Watson’s strength has been in its unique ability to understand the nuances of human language, pour through vast amounts of data, and provide evidence-based answers to user queries Watson’s computing power is currently being applied to fields such as healthcare, where IBM is collaborating with medical providers, hospitals and doctors to analyze patient history and the latest medical literature to help physicians make faster, more accurate diagnoses. IBM is also working with companies in the financial sector to help improve and simplify the banking experience.

The computer features 15 terabytes of storage, and allows for 20 campus users to access the system at once. Along with professors and graduate students, RPI will also allow undergraduate student to have an opportunity to work directly with the Watson system.

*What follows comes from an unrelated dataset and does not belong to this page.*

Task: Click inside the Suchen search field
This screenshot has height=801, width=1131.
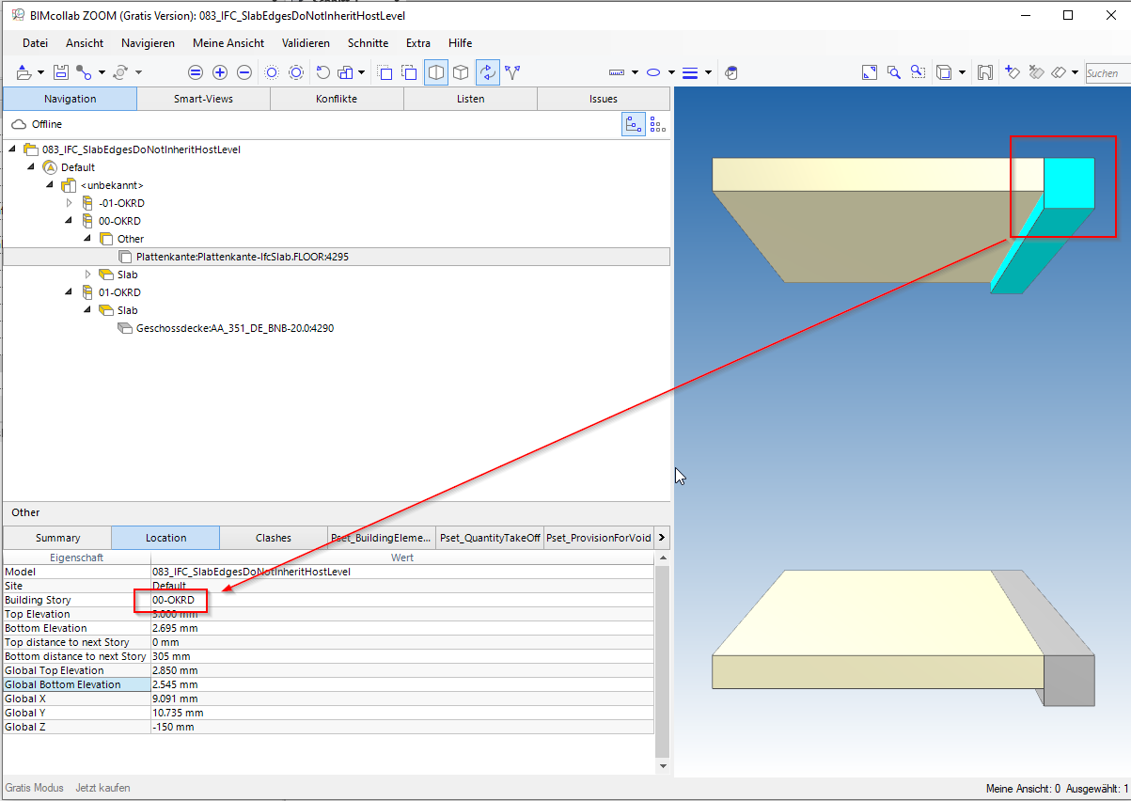Action: pos(1105,72)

“Access to the Watson system will enable new research in cognitive computing as it relates to a diverse range of scientific and engineering fields, and the experience of working on Watson will give our students an advantage as they compete for the best jobs in Big Data, analytics, and cognitive computing,” said a spokesperson for RPI, located in Troy, NY, a suburb of the state capital, Albany.

Watson is the latest in a series of collaborations between IBM and the institution, which have worked together for many years in the areas of high-performance computing, nanoelectronics, advanced materials, and artificial intelligence. The computer will be housed at RPI’s Computational Center for Nanotechnology Innovations.